October 21, 2013 by Beatrice Marovich
Killer whales are one of the few species of mammal that appear to experience menopause. Scientists want to know why this trait evolved.
Last week, the 18 foot oarfish that surfaced off the coast of Catalina Island was all over the news. This week, a second one (measuring only 14 feet) has surfaced on the coast of Southern California. These deep sea creatures are seldom spotted from out vantage point on the ocean. Add to this the fact that a rare beaked (“saber toothed”) whale has also surfaced near Southern California: another creature who, it’s thought, is mainly found deep in sub-arctic oceans. What’s driving these rarely-spotted deep sea creatures to the surface?
A small Florida restaurant wants you to know that whatever its patrons don’t eat is being fed to animals at a local farm.
Research into the calcified plaque on the teeth of Neanderthals apparently indicates that they may have snacked on the paste-like, half digested contents of other animals’ stomachs: “a consistency and flavour that is not unlike cream cheese.”

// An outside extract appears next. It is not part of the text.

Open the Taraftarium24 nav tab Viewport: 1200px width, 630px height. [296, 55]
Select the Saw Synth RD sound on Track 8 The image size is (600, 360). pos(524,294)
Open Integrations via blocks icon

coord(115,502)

Apparently, if you want to send your stuffed animal on vacation in Japan (and have someone take pictures of it, for you), you can. Over 200 have already participated. Animals must weigh less than 250 grams, and you are responsible for travel arrangements.
Or, if you prefer, you can visit the petting zoo of cyborg animals.
Timothy McGrath argues that the “best” animals are the imaginary ones. Cryptids, that is.